* [Problem to work on]:
Write out each line of the material again, word for word.

START Information supplied

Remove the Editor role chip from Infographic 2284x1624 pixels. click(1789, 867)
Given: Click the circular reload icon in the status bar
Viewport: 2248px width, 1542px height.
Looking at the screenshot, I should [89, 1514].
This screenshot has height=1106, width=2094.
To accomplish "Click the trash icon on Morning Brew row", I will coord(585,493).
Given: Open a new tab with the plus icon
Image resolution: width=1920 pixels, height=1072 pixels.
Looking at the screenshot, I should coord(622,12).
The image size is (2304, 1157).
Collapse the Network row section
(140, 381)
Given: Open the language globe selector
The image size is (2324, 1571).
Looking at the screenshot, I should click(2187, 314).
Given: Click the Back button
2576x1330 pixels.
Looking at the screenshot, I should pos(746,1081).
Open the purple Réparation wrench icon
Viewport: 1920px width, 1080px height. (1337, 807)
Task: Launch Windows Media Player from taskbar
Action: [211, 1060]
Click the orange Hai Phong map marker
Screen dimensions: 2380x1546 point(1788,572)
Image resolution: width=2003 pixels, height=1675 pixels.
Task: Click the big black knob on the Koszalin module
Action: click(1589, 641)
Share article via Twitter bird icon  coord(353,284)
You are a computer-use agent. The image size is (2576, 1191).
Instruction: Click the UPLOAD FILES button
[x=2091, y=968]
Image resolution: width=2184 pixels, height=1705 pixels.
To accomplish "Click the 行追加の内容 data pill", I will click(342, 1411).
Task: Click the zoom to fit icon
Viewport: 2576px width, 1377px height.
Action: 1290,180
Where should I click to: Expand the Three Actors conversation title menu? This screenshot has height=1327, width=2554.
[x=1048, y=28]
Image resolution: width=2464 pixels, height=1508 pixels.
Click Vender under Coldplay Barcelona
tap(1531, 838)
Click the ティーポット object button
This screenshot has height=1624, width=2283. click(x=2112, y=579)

END Information supplied

* [Solution to this problem]:
Remove the Editor role chip from Infographic 2284x1624 pixels. click(1789, 867)
Given: Click the circular reload icon in the status bar
Viewport: 2248px width, 1542px height.
Looking at the screenshot, I should [89, 1514].
This screenshot has height=1106, width=2094.
To accomplish "Click the trash icon on Morning Brew row", I will coord(585,493).
Given: Open a new tab with the plus icon
Image resolution: width=1920 pixels, height=1072 pixels.
Looking at the screenshot, I should coord(622,12).
The image size is (2304, 1157).
Collapse the Network row section
(140, 381)
Given: Open the language globe selector
The image size is (2324, 1571).
Looking at the screenshot, I should click(2187, 314).
Given: Click the Back button
2576x1330 pixels.
Looking at the screenshot, I should pos(746,1081).
Open the purple Réparation wrench icon
Viewport: 1920px width, 1080px height. (1337, 807)
Task: Launch Windows Media Player from taskbar
Action: [211, 1060]
Click the orange Hai Phong map marker
Screen dimensions: 2380x1546 point(1788,572)
Image resolution: width=2003 pixels, height=1675 pixels.
Task: Click the big black knob on the Koszalin module
Action: click(1589, 641)
Share article via Twitter bird icon  coord(353,284)
You are a computer-use agent. The image size is (2576, 1191).
Instruction: Click the UPLOAD FILES button
[x=2091, y=968]
Image resolution: width=2184 pixels, height=1705 pixels.
To accomplish "Click the 行追加の内容 data pill", I will click(342, 1411).
Task: Click the zoom to fit icon
Viewport: 2576px width, 1377px height.
Action: 1290,180
Where should I click to: Expand the Three Actors conversation title menu? This screenshot has height=1327, width=2554.
[x=1048, y=28]
Image resolution: width=2464 pixels, height=1508 pixels.
Click Vender under Coldplay Barcelona
tap(1531, 838)
Click the ティーポット object button
This screenshot has height=1624, width=2283. click(x=2112, y=579)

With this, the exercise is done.